§ PROMPT:
Go through the data and copy each line that holds "ouvre".

§ Records from a dataset:
■ ■ ■ ■ ■
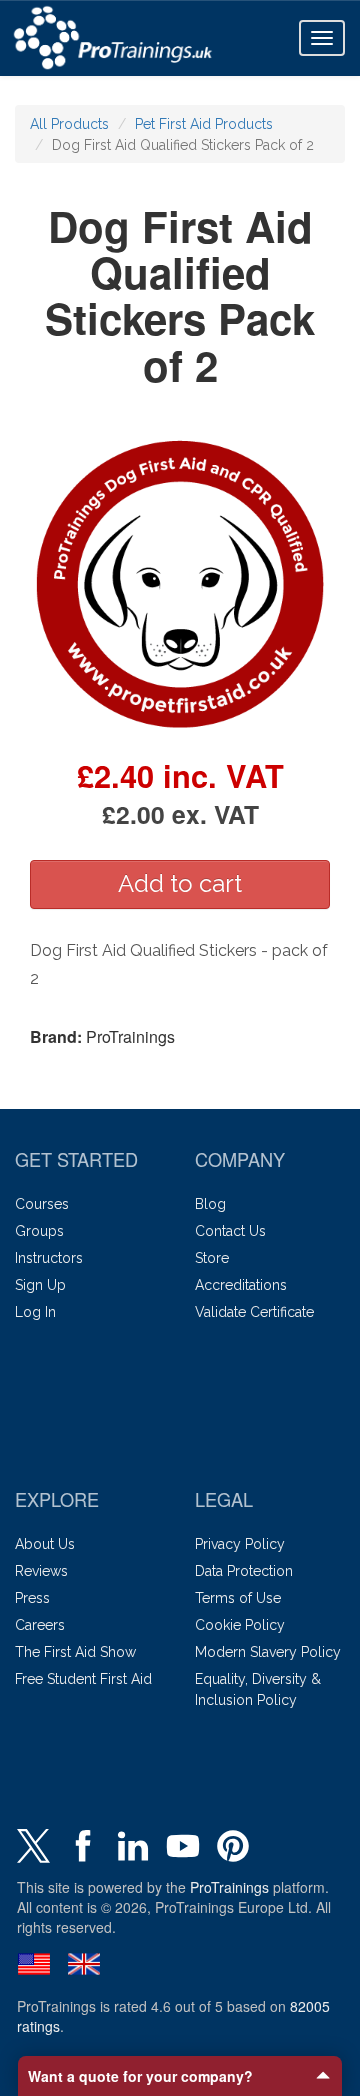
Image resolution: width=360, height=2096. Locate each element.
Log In (35, 1312)
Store (212, 1258)
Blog (210, 1204)
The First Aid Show (75, 1652)
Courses (42, 1204)
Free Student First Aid (83, 1679)
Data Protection (244, 1571)
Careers (40, 1625)
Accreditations (241, 1285)
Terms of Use (238, 1598)
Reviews (41, 1571)
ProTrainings (229, 1887)
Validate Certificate (254, 1312)
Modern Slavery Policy (268, 1652)
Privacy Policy (240, 1544)
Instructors (49, 1258)
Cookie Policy (240, 1625)
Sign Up (40, 1285)
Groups (39, 1231)
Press (32, 1598)
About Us (45, 1544)
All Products (69, 124)
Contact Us (230, 1231)
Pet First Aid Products (204, 124)
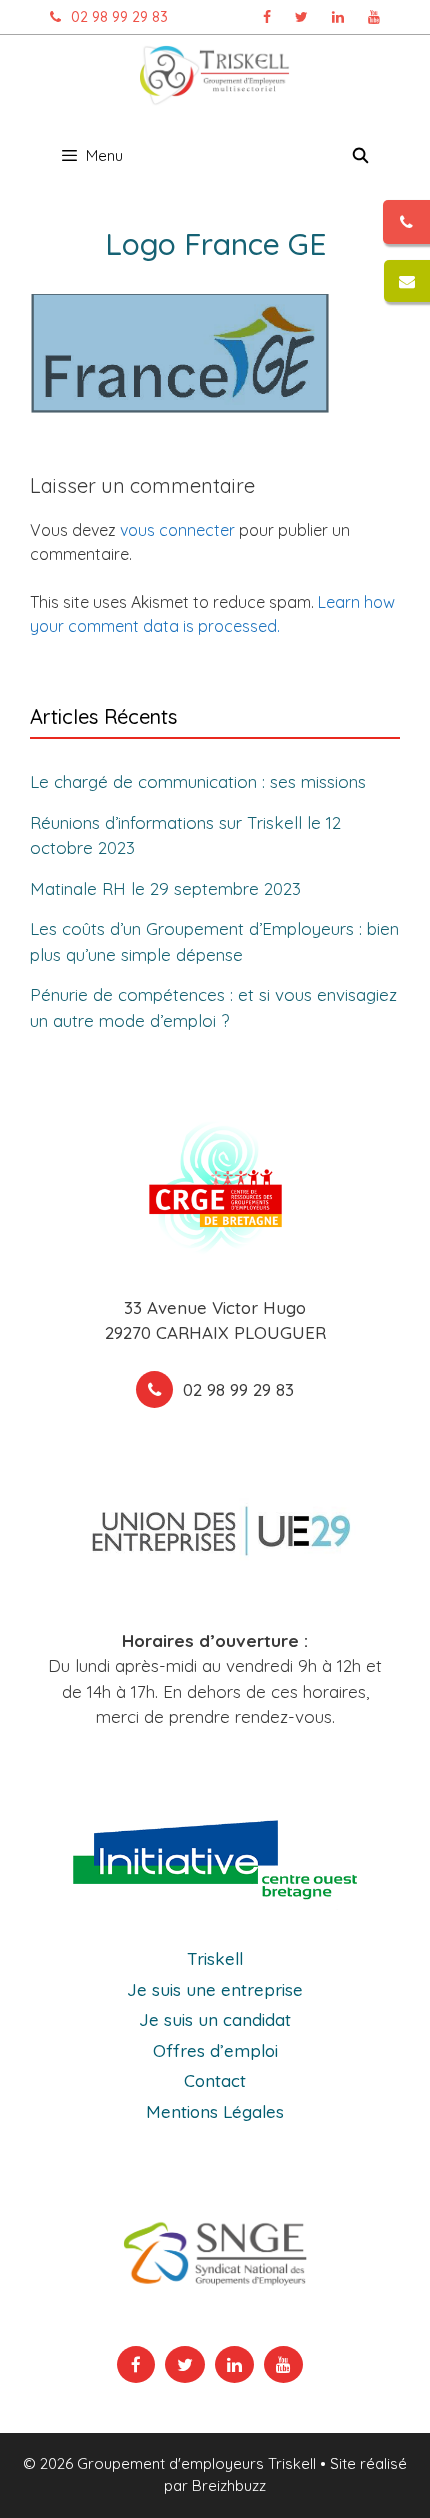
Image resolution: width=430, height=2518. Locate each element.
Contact (215, 2080)
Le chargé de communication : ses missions (198, 781)
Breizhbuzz (229, 2485)
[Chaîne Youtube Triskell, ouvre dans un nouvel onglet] (374, 17)
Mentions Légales (215, 2111)
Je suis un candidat (215, 2019)
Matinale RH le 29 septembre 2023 (165, 888)
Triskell (215, 1958)
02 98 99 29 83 (119, 17)
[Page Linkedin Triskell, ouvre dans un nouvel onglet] (338, 17)
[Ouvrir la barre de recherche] (360, 156)
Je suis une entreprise (215, 1989)
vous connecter (177, 530)
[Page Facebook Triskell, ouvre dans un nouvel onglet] (267, 17)
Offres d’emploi (215, 2050)
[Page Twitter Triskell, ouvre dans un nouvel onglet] (301, 17)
■ ■ ■ ■ ■
§ REPLY TO THE EXERCISE:
[Chaîne Youtube Triskell, ouvre dans un nouvel onglet] (374, 17)
[Page Linkedin Triskell, ouvre dans un nouvel onglet] (338, 17)
[Page Facebook Triskell, ouvre dans un nouvel onglet] (267, 17)
[Page Twitter Triskell, ouvre dans un nouvel onglet] (301, 17)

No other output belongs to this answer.